Just remember to run through the Finish Line
I’ve had a lot of excellent coaches over the years, people who offered wisdom I didn’t fully appreciate at the time. Only later did I realize how many of those lessons were really about life, not just sports. One in particular resurfaced for me recently, and it came from a brutally hot August practice after a friendly match my team had taken far too lightly.
We’d squeaked out a win, but our coach knew we hadn’t given anything close to our best. So he “kindly requested” that we line up for full‑field sprints to burn off the energy we apparently thought we could save for our evening plans. By the end, we were exhausted, but I made a mistake that stuck with me: I eased up before the end line. Not the visible finish line, because there wasn’t one, but the real one. The one the coach expected us to honor.
He noticed. He always noticed.
A few teammates and I were pulled aside and told to rerun the drill, faster this time or we wouldn’t be leaving anytime soon. The rest of the team had to stand there and watch until we got it right. We finished it, eventually, and then endured a twenty‑minute lecture on commitment. Our summer plans evaporated, replaced by ice, water, rest, and a quiet night at home.
I learned a few things that day.
- Don’t start something you don’t intend to finish.
- The work you do when "no one is watching" matters more than the work you do when they are.
- And most importantly: always run through the finish line, even when you can’t see it.

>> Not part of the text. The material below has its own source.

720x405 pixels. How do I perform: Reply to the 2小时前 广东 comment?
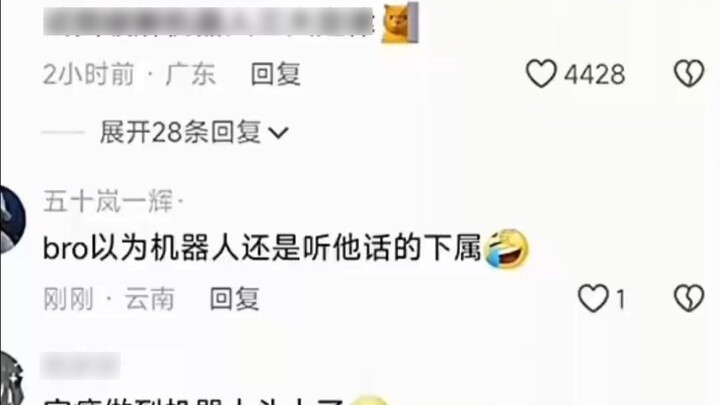coord(276,74)
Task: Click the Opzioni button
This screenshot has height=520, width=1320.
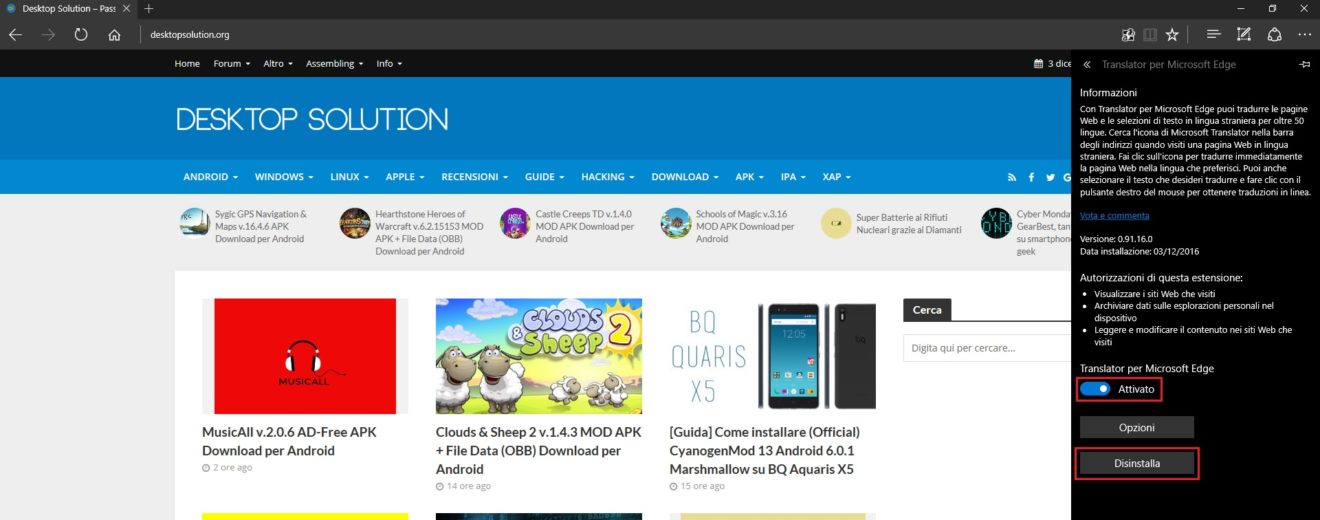Action: (x=1137, y=427)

That last lesson came back to me recently while helping a soon‑to‑be retiree and their spouse with a financial plan. They were the definition of disciplined savers, thoughtful, intentional, and well‑prepared. Their finances were in excellent shape. Their retirement date was set. Their excitement was building.
But they hadn’t prepared for one thing: the sudden stillness.

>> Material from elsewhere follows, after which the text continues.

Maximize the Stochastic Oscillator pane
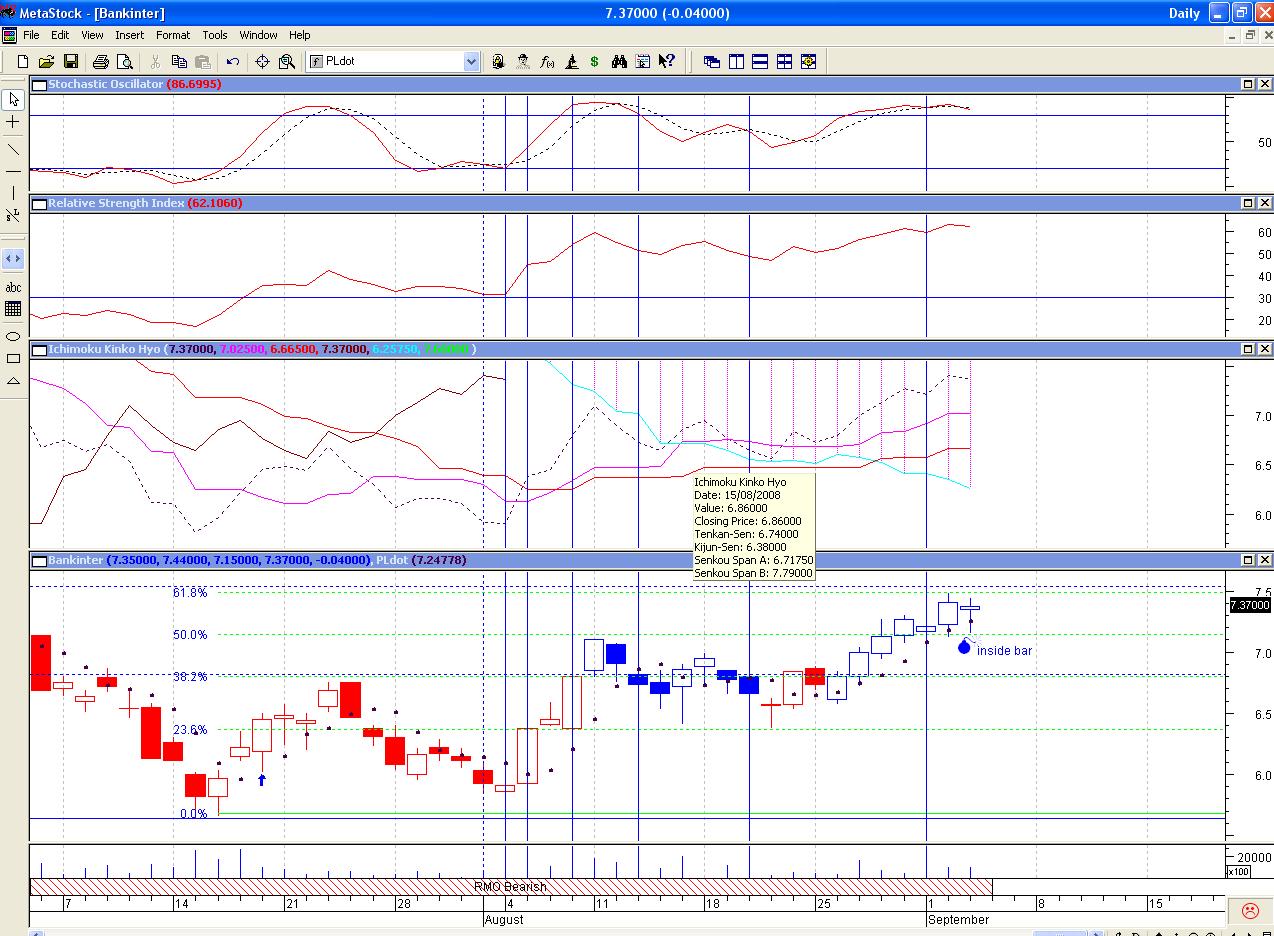1274x936 pixels. tap(1248, 84)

When the work stopped, the silence started. No colleagues. No projects. No deadlines. No water‑cooler conversations or impromptu happy hours. The responsibilities that had defined them for 40‑plus years were suddenly someone else’s problem. And with that shift came something they didn’t expect, an erosion of self‑worth.

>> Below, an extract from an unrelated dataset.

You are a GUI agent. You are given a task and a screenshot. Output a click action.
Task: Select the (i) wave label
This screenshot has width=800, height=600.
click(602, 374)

It wasn’t anger or frustration with each other. It was the shock of going from 60 miles per hour to zero in a single second. That kind of abrupt stop can take a mental toll. It can strain relationships. It can create anxiety, depression, or a sense of drifting.
But they were problem‑solvers by nature, and they supported each other well. One spouse grabbed a calendar and started scheduling activities, some together, some solo, so they’d have experiences to share and talk about. The other planned regular date nights and future trips, and they both found a meaningful weekly volunteer activity they could do side by side.
Slowly, momentum returned. Purpose returned. Joy returned.
Before long, they were telling friends they were busier in retirement than they’d ever been while working.
All it took was the willingness to push through instead of stopping at the line.
With nearly 26,000 people retiring each month today, I felt it was important to acknowledge that retirement is a good problem to have, but the transition is very real. The mental weight is real. And the consequences of not preparing for that shift can be real, too. The good news is that the solution doesn’t have to be complicated. And if you find yourself needing a little support, feel free to reach out.
Most importantly, remember to run through the finish line!